HC Deb 20 April 1959 vol 604 cc13-5
14. Mr. Mason

asked the Paymaster-General whether he has considered the proposals made to him by the National Union of Mineworkers for a national fuel policy; what are his observations; and if he will specify his reply to the request for a greater reduction of opencast mining production.

7. Mr. Osborne

asked the Paymaster-General what proposals he has received from the National Union of Mineworkers to restrict the import of oil into the United Kingdom, and/or the reduction of opencast mining; and what reply he has sent.

Mr. Maudling

On 27th February, my noble Friend received from the National Union of Mineworkers proposals for a national fuel policy. In a full reply sent on 5th March, he indicated that because of the need for an abundant, cheap and efficient supply of fuel for British industry he could not accept the proposition that oil should be taxed or otherwise restricted in order to compel a greater use of coal. He also stated that the substantial cuts in opencast production already announced for 1959 went as far as possible without breaking contracts.

Mr. Mason

Will the Minister consider issuing a directive to the National Coal Board to stock more than 22 million tons of coal in order to stop further closures of deep mines? Secondly, is it not time, especially in this era of coal stocking, that we came to a phased agreement to stop opencast mining altogether?

Mr. Maudling

I am not aware of any proposals for further closures of mines. We must leave it to the National Coal Board to decide whether it wishes to stock more or how it wishes to handle this situation.

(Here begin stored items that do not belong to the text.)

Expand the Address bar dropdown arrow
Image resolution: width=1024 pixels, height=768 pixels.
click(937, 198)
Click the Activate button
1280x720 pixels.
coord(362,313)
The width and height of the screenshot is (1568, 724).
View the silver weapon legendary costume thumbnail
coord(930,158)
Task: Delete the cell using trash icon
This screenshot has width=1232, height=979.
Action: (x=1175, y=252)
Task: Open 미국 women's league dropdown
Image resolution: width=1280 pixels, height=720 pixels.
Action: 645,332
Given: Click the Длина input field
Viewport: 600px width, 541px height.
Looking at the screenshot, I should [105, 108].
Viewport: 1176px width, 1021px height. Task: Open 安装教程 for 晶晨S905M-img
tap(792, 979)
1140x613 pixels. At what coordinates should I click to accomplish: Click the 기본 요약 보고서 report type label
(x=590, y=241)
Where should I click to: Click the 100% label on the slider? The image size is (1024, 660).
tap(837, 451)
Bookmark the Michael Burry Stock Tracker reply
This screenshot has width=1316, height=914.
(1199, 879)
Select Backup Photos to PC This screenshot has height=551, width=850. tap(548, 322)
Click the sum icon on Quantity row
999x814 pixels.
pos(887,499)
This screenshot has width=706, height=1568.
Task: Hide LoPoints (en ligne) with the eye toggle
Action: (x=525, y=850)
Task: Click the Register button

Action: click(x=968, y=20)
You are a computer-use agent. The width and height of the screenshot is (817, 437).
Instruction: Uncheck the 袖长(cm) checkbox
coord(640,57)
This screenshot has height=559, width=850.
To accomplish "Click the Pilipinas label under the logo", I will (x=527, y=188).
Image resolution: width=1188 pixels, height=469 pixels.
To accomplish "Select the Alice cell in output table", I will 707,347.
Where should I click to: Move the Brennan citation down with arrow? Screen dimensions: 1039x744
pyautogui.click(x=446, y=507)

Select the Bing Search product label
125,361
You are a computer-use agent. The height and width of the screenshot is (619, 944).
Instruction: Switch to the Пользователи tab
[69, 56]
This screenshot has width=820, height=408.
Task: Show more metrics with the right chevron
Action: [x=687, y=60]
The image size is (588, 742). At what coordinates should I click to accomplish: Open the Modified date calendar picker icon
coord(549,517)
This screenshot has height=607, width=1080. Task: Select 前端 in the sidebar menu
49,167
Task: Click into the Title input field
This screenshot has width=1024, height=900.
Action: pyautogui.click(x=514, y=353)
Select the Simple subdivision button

On the second question, I have already informed the House that a steady rundown of opencast production is envisaged.

Mr. Gower

In view of the fact that this problem is affecting not only this country but many countries in Western Europe, might it not be injurious to our industry if we took only such action as that being advocated, with entire disregard of conditions overseas?

Mr. Maudling

We will certainly bear in mind our international interests in the trade in fuel.

Mr. Blyton

Is the Minister aware that for the first thirteen weeks of this year the consumption of coal was 4 million tons less than in the corresponding thirteen weeks of last year, whereas the consumption of oil has risen? If production is to meet demand, are there not bound to be further closures? Is it not time that the Government departed from its complacency and faced this serious problem?

Mr. Maudling

It is primarily a problem to be faced by the producers of coal. The Government's policy is quite clear.

Mr. Mason

In view of the unsatisfactory nature of the reply to my Question and those of my hon. Friends, I give notice that I will raise this matter on the Adjournment at the earliest possible moment.